Talking about her profession is second nature to Dr Marion Gibson, who is renowned worldwide for her work in psychological trauma management.
But anyone who attends Dr Gibson’s Autumn Talk at St Anne’s at lunchtime on November 12 can look forward to something Dr Gibson admits will be quite unique.
Learning through experience has been the basis for Dr Gibson’s professional life, and since she became a parishioner of St Anne’s in 1975, the Cathedral has played a role in her life and work.
Over the years, Dr Gibson has converted learning into practice to provide psychosocial support to individuals and communities in the aftermath of traumatic incidents in their lives worldwide.
Dr Gibson was born in Larne and brought up in Belfast. Following a year as a student nurse at the Royal Victoria Hospital, she joined her late husband Tom in his parish in Liverpool Diocese. On returning to Down and Dromore Diocese in 1961 she worked in all aspects of parish life including community support in the front line of the ‘Troubles’ for 15 years, supporting those traumatised by terrorism in an interface area of Belfast. Tom was rector of St Clements, east Belfast, and a Canon of St Anne’s.
“I often feel that what I do is a positive legacy of this experience and my respect for the courage of those people throughout those dark years,” Dr Gibson said.
Following the death of her husband in 1975, Dr Gibson had to begin to rebuild a new life and she returned to the Royal Victoria Hospital to work as a Social Work Assistant in the Medical Social Work Department.
In 1977 she was seconded to train as a Social Worker at the University of Ulster, and as part of this training she worked as an Intern in a Psychiatric Hospital in Indianapolis where her work included direct support to those affected by the aftermath of military service in Vietnam. This enhanced her research into the impact of trauma on people and combined with her Belfast experiences led her to became acutely aware of the transferability of knowledge gained through experience in responding to incidents in different geographical and cultural settings.
Dr Gibson took her first Trauma Course with the International Critical Incident Stress Foundation (ICISF), based in Baltimore USA, in 1979 and has continued to be a practitioner and Approved Instructor for their models of Response.
Three editions of Dr Gibson’s book – ‘Order from Chaos – Responding to traumatic incidents’ have been published and she has been involved in many associated research projects and the presentation of conference papers worldwide.
Dr Gibson is currently a member and trainer within the British Red Cross Psychological Support Team which works in conjunction the British Foreign and Commonwealth Office Rapid Response team on a global basis.

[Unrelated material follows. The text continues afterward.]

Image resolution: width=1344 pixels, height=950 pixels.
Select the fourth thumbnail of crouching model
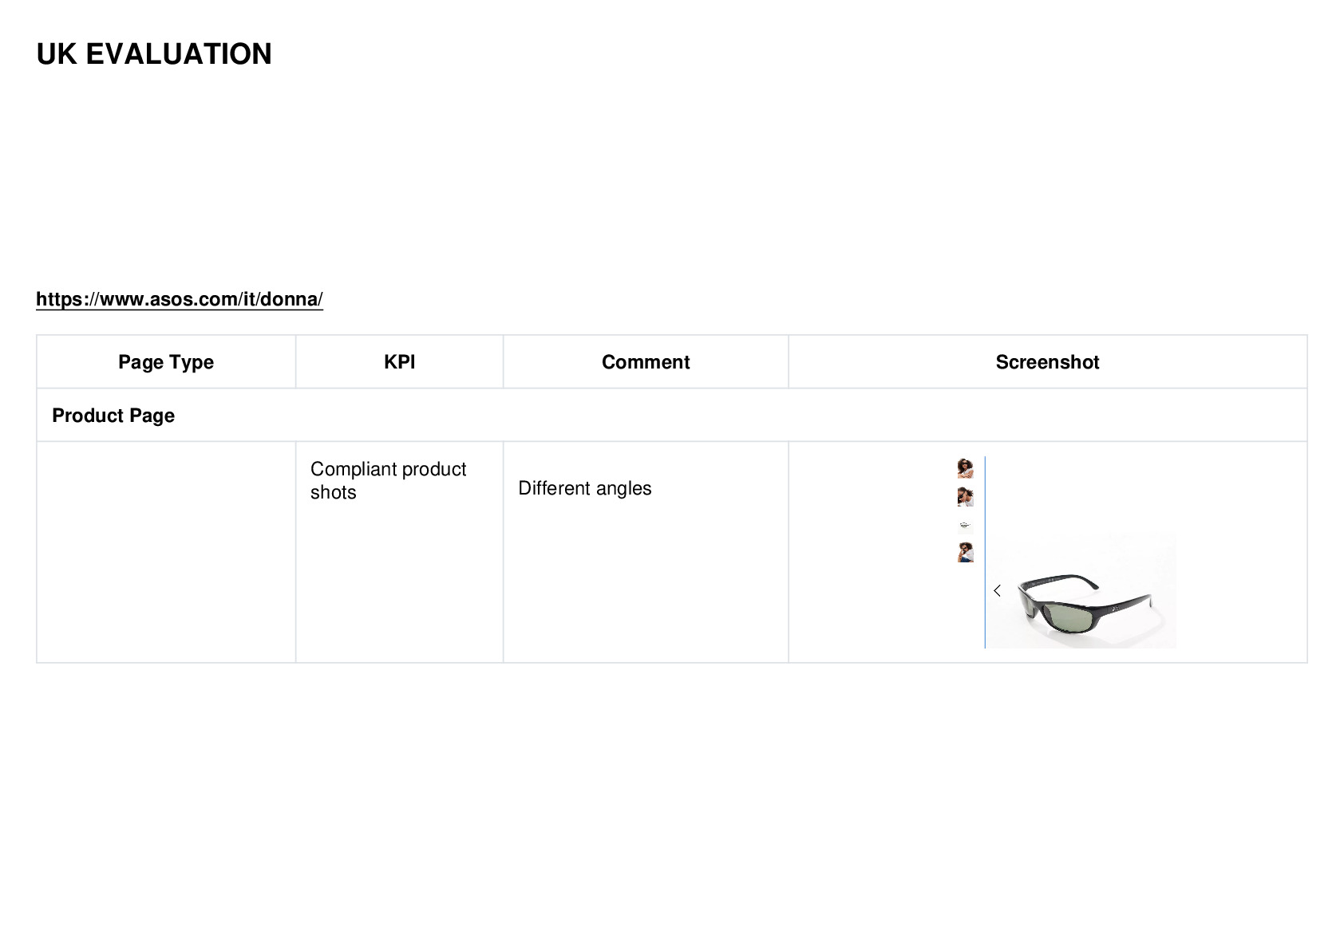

Her contribution to an online training programme on responding to maritime disasters for the International Christian Maritime Association led to her appointment as an independent consultant to the international ‘Maritime Piracy – Humanitarian Response Programme.’
In 2000 Dr Gibson established an Employee Assistance Programme within Health and Social Services to support staff who have to deal with traumatic stress situations and since retirement manages the RESPOND Training team.
She was part of the Sir Kenneth Bloomfield team which reviewed and made recommendations to the Secretary of State for changes to the NI Criminal Injuries Compensation in 1999, and was appointed to Taoiseach Ahern’s Commission to research and establish the system for the payment of compensation to victims of institutional abuse.
As a result of Dr Gibson’s work in responding to the Asian Tsunami in 2004, Queen’s University of Belfast honoured her with the award of Graduate of the Year.
The ICISF (USA) awarded her the Founders Award for ‘Excellence and Innovation in the field of Trauma response’ in 2009.
Dr Gibson is currently Chair of Northern Ireland Music Therapy Trust and President of the Irish Federation of University Women.
She said: “There has always been a linkage between my professional life and the Cathedral, and this talk will be unique because it is taking place in the Cathedral and I plan to integrate a lot of what the Cathedral has meant to me how it has supported me in what I do.”
Dr Gibson will deliver the third in the Autumn Talks series at St Anne’s on Wednesday November 12. The talk gets underway at 12.45pm and will last approximately 45 minutes. Refreshments are served from 12.15pm. A suggested donation is £5.00.